Siccome siamo in drammatico regime di pausa per le nazionali e non abbiamo veramente nulla da dire (apprezzate la grande onestà intellettuale: nulla-da-dire) facciamo una cosa facile-facile: scorriamo i principali siti pallonari e commentiamo quel che c’è. Sì, è vero, non si fa, ma la pausa è fetente. Scusate.
Parliamo di Gabigol. Gabigol è arrivato in Europa, all’Inter, e tutti dicevano “è una pippa”. In effetti sì, pareva una pippa. È tornato in Brasile, ha dato un senso al suo nome, ci ha fatto rimangiare tutti i cattivi pensieri e ora tutti dicono “all’Inter non capiscono nulla”. Ma il dato di fatto è che sì, all’Inter pareva davvero una pippa e l’Inter fa bene a fare quello che deve fare: rientrare in qualche modo del suo antico investimento. Ci riuscirà.

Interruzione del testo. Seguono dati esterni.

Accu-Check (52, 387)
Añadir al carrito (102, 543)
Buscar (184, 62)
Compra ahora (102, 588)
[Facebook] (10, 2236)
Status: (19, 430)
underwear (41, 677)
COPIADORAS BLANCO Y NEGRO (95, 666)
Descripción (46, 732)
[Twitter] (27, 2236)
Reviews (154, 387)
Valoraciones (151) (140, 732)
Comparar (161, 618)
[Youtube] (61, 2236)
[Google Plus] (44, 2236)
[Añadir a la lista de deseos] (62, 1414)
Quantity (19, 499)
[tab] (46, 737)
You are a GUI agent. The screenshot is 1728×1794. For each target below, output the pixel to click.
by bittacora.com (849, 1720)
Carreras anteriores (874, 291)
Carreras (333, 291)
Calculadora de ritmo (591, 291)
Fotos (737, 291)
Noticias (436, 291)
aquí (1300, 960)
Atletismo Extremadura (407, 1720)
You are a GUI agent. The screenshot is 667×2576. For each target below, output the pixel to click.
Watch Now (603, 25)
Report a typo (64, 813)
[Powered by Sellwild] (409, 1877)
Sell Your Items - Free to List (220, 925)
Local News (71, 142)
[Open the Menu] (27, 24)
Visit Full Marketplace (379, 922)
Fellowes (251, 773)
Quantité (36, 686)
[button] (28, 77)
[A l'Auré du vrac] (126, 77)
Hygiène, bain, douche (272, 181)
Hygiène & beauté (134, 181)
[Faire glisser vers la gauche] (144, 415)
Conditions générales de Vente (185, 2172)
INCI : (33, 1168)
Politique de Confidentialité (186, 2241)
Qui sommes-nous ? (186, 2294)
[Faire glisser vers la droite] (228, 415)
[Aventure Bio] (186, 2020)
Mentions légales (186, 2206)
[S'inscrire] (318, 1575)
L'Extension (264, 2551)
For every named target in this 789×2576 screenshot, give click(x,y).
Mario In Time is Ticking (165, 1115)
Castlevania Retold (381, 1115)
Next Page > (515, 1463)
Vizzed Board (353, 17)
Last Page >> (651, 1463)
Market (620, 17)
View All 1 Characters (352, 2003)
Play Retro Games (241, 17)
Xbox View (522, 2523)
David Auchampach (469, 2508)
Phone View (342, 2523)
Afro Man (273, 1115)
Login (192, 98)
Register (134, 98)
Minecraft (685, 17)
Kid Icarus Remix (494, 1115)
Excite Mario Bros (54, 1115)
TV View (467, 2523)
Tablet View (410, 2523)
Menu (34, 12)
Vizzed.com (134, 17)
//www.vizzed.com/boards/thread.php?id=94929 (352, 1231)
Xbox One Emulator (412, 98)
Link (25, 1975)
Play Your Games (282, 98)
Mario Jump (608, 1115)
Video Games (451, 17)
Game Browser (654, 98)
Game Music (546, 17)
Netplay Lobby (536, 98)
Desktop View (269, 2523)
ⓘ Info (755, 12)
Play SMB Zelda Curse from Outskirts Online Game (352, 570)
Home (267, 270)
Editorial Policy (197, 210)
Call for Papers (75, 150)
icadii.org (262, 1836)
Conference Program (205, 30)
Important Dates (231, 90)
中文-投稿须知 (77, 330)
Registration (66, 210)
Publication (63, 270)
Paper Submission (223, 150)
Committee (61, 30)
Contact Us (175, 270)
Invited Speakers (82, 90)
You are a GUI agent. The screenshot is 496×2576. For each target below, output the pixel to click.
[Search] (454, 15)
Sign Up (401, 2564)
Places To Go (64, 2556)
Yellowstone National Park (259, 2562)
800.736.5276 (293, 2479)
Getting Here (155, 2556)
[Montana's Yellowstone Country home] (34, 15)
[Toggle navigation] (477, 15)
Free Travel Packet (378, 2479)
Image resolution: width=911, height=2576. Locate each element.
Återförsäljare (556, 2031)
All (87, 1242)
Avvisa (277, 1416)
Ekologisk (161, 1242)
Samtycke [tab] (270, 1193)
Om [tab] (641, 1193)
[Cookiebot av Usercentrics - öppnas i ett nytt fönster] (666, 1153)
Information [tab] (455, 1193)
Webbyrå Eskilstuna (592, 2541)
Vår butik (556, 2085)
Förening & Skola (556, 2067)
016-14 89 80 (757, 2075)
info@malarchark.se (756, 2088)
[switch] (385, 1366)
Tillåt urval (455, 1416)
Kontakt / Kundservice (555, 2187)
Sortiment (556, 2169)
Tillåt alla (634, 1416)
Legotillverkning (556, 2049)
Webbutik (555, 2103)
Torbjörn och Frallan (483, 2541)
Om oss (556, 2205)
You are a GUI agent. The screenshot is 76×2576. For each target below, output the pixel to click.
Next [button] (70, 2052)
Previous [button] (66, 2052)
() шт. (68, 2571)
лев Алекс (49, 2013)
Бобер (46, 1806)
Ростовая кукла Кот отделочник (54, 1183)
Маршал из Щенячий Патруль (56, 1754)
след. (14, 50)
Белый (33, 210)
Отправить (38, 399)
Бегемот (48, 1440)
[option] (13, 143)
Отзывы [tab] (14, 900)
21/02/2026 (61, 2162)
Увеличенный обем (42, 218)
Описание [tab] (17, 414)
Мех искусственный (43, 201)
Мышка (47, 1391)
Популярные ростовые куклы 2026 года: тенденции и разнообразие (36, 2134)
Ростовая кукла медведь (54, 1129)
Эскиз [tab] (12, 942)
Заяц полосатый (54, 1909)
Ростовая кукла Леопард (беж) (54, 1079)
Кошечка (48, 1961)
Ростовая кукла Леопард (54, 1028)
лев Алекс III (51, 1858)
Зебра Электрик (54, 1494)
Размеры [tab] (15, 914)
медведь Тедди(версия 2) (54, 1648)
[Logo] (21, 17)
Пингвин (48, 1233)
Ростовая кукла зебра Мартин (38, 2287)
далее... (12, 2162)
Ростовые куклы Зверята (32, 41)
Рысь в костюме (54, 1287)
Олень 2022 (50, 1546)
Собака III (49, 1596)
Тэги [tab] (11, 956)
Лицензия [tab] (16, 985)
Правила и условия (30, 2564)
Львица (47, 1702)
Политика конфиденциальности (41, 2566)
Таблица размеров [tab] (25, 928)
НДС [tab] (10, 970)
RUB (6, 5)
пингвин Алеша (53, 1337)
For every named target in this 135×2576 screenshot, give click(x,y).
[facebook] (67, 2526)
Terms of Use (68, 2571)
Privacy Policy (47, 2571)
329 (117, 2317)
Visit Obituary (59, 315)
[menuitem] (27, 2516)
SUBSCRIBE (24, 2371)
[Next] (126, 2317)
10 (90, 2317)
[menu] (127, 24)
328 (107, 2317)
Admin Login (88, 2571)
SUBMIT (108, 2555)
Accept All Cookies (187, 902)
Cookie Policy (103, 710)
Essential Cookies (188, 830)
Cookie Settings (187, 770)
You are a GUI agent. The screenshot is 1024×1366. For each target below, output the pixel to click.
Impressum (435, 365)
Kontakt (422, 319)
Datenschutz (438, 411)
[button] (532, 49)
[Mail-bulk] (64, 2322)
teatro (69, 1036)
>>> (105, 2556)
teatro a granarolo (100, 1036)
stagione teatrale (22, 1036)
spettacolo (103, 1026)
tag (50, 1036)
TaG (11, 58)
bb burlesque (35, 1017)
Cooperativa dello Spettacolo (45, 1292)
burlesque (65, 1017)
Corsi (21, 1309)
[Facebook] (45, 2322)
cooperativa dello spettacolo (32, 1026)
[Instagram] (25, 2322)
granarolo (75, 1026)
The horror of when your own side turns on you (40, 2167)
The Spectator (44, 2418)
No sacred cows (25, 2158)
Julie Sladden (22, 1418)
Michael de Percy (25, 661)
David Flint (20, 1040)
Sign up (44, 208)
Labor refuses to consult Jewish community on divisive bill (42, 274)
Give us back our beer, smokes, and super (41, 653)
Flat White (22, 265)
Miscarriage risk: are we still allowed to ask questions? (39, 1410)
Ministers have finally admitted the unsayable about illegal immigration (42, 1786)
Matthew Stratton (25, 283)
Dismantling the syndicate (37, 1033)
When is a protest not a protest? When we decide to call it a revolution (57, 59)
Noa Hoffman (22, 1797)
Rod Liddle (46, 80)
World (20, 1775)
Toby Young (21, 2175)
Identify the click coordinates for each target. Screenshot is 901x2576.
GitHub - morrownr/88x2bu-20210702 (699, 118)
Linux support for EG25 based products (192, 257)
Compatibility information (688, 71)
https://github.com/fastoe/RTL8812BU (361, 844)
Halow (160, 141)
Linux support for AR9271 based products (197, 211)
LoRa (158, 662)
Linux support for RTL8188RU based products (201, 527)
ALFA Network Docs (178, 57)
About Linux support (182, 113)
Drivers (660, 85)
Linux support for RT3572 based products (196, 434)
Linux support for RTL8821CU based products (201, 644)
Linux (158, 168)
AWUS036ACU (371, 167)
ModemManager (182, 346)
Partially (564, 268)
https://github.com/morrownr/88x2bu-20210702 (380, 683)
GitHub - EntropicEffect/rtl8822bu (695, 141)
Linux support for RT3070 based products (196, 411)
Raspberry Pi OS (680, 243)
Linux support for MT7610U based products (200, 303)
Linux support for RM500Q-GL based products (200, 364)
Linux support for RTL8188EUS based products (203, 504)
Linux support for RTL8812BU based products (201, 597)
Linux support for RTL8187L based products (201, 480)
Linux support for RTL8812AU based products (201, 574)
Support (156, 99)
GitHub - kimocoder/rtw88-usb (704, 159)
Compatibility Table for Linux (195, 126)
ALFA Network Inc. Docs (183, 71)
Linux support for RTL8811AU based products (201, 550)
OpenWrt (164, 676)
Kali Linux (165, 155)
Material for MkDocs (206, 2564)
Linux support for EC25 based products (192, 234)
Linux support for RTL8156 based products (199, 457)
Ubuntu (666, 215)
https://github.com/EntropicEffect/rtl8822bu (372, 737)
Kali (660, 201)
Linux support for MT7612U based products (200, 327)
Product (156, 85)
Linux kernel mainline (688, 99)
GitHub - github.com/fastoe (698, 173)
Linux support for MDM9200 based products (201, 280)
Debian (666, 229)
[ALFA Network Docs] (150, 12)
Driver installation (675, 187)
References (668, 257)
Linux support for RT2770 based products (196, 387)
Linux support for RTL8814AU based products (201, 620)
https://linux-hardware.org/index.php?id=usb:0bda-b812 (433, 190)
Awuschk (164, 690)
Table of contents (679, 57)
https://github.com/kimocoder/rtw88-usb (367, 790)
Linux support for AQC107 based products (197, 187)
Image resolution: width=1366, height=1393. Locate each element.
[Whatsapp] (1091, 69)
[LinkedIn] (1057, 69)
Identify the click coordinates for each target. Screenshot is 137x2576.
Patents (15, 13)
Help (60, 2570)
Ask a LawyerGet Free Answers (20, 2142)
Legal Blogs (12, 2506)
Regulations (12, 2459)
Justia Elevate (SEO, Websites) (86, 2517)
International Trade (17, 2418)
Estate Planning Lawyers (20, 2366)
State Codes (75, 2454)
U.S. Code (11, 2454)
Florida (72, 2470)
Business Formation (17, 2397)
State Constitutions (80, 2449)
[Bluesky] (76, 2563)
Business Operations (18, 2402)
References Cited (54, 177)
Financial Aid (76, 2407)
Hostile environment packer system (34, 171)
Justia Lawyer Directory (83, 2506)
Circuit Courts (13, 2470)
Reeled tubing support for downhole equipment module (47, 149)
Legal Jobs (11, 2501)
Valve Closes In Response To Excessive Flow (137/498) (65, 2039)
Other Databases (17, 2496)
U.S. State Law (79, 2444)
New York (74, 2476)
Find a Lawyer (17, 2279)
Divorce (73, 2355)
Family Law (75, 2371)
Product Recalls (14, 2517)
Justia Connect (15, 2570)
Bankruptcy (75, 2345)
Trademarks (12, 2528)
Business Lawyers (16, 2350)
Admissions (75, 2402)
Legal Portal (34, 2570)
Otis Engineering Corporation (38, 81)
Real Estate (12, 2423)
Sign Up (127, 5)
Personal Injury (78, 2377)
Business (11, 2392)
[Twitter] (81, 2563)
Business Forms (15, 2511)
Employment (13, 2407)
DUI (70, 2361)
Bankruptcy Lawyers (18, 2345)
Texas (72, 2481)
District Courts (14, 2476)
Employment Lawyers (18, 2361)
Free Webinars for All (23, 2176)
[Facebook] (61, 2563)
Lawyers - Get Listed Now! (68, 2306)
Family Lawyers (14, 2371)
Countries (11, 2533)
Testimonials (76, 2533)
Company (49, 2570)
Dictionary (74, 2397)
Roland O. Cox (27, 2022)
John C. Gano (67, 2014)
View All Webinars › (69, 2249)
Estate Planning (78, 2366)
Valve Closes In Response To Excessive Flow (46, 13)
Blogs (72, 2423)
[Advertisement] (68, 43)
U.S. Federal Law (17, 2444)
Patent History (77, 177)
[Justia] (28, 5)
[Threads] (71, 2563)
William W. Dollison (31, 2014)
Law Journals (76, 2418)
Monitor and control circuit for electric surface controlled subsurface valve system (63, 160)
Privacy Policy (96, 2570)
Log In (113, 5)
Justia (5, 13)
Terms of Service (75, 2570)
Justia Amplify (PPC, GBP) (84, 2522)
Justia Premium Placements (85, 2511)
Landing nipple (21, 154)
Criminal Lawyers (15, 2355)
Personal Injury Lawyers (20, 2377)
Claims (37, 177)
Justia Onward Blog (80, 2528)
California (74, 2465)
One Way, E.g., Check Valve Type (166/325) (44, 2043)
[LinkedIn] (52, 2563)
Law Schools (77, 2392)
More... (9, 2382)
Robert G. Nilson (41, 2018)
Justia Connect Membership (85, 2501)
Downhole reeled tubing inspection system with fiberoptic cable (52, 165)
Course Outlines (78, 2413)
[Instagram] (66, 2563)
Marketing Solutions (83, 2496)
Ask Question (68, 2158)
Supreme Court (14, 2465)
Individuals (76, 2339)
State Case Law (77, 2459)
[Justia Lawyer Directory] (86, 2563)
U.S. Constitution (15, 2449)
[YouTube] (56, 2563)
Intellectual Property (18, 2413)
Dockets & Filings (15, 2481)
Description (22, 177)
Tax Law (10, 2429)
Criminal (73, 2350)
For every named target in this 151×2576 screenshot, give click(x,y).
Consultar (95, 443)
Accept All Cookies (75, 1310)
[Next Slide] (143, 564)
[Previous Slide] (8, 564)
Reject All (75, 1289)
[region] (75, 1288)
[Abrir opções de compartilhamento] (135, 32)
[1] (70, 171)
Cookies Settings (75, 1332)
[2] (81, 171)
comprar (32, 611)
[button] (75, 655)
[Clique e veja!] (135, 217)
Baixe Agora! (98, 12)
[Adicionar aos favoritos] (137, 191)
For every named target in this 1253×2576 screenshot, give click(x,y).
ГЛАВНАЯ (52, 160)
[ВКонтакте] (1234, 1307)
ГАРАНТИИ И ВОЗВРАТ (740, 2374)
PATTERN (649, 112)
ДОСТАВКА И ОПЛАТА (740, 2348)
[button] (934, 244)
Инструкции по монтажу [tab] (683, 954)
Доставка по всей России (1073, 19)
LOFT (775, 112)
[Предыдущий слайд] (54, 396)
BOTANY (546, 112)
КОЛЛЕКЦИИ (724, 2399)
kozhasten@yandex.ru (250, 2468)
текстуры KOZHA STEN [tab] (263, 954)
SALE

Parliamo di Platini. Ieri c’era Platini a Milano. Ha parlato di un po’ di tutto. Il sottoscritto era lì. Ti aspetti di avere a che fare con un “demonio”, ma lo ascolti ed è piacevole come una frittella zuccherina. Dice: “Sono vittima di un complotto” e tu che pensavi “sì, beh, dai, quello è un malfattore” ti ritrovi a dubitare (“magari lo hanno messo in mezzo per davvero”). Fatto sta che Le Roi vuole un’altra occasione e probabilmente qualcuno gliela offrirà. Poi parla dei Mondiali in Qatar e dice: “Saranno bellissimi. A dicembre ci saranno 25 gradi e potrete vedere dal vivo tre partite ogni giorno girando con la metropolitana”. Massì, un bel mese di ferie a dicembre, facile no?
Parliamo di Ibra. Ibra “ci farà sapere”. Il Bologna insiste, il Milan non si capisce, lui temporeggia in attesa dell’offerta migliore. Giocare per Mihajlovic lo stuzzica, la moglie preferirebbe Milano. Insistiamo: il Diavolo faccia uno sforzo se vuole dare un senso alla stagione, un po' di entusiasmo alla piazza e, in contemporanea, se vuole provare ad aumentare il valore di giocatori che al momento stanno decisamente rendendo sotto il minimo sindacale.
Parliamo di Paquetà. Il ct del Brasile Tite lo difende "E' un grande giocatore". Lo pensano in molti, persino noi. C’è solo un problema: deve dimostrarlo. A un anno dal suo sbarco a Milano è ora che si metta in mostra: il fatto che i rossoneri siano in difficoltà non dev’essere una scusa (“va tutto male quindi pure io”) ma una motivazione in più (“ci penso io”), altrimenti le parole di Tito avranno il valore di Renato: Zero.
Parliamo di Piatek. Piatek fissa la cifra: "Cambierò squadra quando varrò 70 mln". Noialtri continuiamo a credere che il polacco sia un ottimo attaccante, ma certe uscite ci ispirano solo una risposta: Krzysztof, magna sereno.
Parliamo di Rakitic. Il Barcellona libera Rakitic: “Decide lui”. Molti lo danno prossimo al trasferimento alla Juve, altri all’Inter. Come se fosse tutto semplice. Guadagna 8 milioncini, il croato. E allora sì, la Juve è una possibilità, ma solo nell’ambito di uno scambio con Emre Can (e forse potrebbe non bastare, i bianconeri vogliono e devono abbassare il monte ingaggi: ci hanno provato la passata estate, senza grande successo).
Parliamo di Sanchez. Il dottor Volpi dice: “Il recupero procede bene, rientrerà verso metà gennaio”. Qualcuno la prende male: “Ma noooo, così l’Inter non prenderà un’altra punta!”. La bulimia da mercato è una brutta bestia.
Parliamo di Mancini. Mancini è andato "oltre", c'è poco altro da aggiungere. È vero, il girone era semplice ma c'è modo e modo di ottenere i risultati. Il ct ci è riuscito con il gioco, l'unità d'intenti, ha ben comunicato la sua "idea di nazionale", ha costruito un gruppo. Prevedere dove possano arrivare gli azzurri è sciocco e parecchio inutile, ma di sicuro affronteremo l'Europeo con le idee chiare: per come eravamo messi poco più di un anno fa, è già molto. Moltissimo.